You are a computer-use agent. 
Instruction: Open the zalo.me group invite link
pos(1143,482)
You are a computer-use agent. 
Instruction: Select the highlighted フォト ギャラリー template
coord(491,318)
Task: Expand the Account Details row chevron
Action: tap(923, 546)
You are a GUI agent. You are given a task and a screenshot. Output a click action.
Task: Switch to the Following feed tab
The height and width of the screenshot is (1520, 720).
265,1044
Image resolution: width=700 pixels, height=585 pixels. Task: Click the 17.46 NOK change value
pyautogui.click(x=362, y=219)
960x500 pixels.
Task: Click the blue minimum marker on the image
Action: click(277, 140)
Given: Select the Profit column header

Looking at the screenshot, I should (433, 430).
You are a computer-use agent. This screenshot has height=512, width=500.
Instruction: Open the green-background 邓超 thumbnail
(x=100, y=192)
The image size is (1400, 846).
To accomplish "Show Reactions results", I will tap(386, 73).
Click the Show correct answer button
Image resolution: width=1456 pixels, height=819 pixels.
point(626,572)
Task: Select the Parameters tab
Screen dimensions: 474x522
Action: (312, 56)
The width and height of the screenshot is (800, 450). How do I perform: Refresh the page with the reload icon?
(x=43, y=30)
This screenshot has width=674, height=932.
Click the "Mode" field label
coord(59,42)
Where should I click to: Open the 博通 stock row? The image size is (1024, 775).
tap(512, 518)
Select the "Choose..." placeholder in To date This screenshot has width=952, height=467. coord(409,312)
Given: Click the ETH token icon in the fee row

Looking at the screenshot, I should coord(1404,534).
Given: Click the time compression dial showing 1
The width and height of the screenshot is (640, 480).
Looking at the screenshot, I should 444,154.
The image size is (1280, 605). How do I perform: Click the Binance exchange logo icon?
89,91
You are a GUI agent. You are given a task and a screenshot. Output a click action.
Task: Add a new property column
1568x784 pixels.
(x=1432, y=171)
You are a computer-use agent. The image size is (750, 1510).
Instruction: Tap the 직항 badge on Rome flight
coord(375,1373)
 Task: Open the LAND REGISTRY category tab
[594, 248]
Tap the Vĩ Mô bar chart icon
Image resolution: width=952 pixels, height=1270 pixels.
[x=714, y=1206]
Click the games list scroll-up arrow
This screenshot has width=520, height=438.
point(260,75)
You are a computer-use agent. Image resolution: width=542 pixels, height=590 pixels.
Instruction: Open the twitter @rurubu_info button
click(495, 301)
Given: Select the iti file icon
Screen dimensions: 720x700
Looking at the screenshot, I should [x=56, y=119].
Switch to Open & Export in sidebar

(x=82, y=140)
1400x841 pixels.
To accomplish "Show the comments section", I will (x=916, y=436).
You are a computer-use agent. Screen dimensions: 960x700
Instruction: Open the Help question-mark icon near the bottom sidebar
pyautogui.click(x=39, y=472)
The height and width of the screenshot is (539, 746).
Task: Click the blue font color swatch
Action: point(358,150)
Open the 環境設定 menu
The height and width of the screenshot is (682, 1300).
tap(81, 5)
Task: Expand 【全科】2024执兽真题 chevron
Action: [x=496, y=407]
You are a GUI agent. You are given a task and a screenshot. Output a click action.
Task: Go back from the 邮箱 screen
····················
TO BE DONE:
Update the records by changing every "Instruction" to "Goal", keeping everything else the same.

RESPONSE TO THE EXERCISE:
You are a computer-use agent. 
Goal: Open the zalo.me group invite link
pos(1143,482)
You are a computer-use agent. 
Goal: Select the highlighted フォト ギャラリー template
coord(491,318)
Task: Expand the Account Details row chevron
Action: tap(923, 546)
You are a GUI agent. You are given a task and a screenshot. Output a click action.
Task: Switch to the Following feed tab
The height and width of the screenshot is (1520, 720).
265,1044
Image resolution: width=700 pixels, height=585 pixels. Task: Click the 17.46 NOK change value
pyautogui.click(x=362, y=219)
960x500 pixels.
Task: Click the blue minimum marker on the image
Action: click(277, 140)
Given: Select the Profit column header

Looking at the screenshot, I should (433, 430).
You are a computer-use agent. This screenshot has height=512, width=500.
Goal: Open the green-background 邓超 thumbnail
(x=100, y=192)
The image size is (1400, 846).
To accomplish "Show Reactions results", I will tap(386, 73).
Click the Show correct answer button
Image resolution: width=1456 pixels, height=819 pixels.
point(626,572)
Task: Select the Parameters tab
Screen dimensions: 474x522
Action: (312, 56)
The width and height of the screenshot is (800, 450). How do I perform: Refresh the page with the reload icon?
(x=43, y=30)
This screenshot has width=674, height=932.
Click the "Mode" field label
coord(59,42)
Where should I click to: Open the 博通 stock row? The image size is (1024, 775).
tap(512, 518)
Select the "Choose..." placeholder in To date This screenshot has width=952, height=467. coord(409,312)
Given: Click the ETH token icon in the fee row

Looking at the screenshot, I should coord(1404,534).
Given: Click the time compression dial showing 1
The width and height of the screenshot is (640, 480).
Looking at the screenshot, I should 444,154.
The image size is (1280, 605). How do I perform: Click the Binance exchange logo icon?
89,91
You are a GUI agent. You are given a task and a screenshot. Output a click action.
Task: Add a new property column
1568x784 pixels.
(x=1432, y=171)
You are a computer-use agent. The image size is (750, 1510).
Goal: Tap the 직항 badge on Rome flight
coord(375,1373)
 Task: Open the LAND REGISTRY category tab
[594, 248]
Tap the Vĩ Mô bar chart icon
Image resolution: width=952 pixels, height=1270 pixels.
[x=714, y=1206]
Click the games list scroll-up arrow
This screenshot has width=520, height=438.
point(260,75)
You are a computer-use agent. Image resolution: width=542 pixels, height=590 pixels.
Goal: Open the twitter @rurubu_info button
click(495, 301)
Given: Select the iti file icon
Screen dimensions: 720x700
Looking at the screenshot, I should [x=56, y=119].
Switch to Open & Export in sidebar

(x=82, y=140)
1400x841 pixels.
To accomplish "Show the comments section", I will (x=916, y=436).
You are a computer-use agent. Screen dimensions: 960x700
Goal: Open the Help question-mark icon near the bottom sidebar
pyautogui.click(x=39, y=472)
The height and width of the screenshot is (539, 746).
Task: Click the blue font color swatch
Action: point(358,150)
Open the 環境設定 menu
The height and width of the screenshot is (682, 1300).
tap(81, 5)
Task: Expand 【全科】2024执兽真题 chevron
Action: [x=496, y=407]
You are a GUI agent. You are given a task and a screenshot. Output a click action.
Task: Go back from the 邮箱 screen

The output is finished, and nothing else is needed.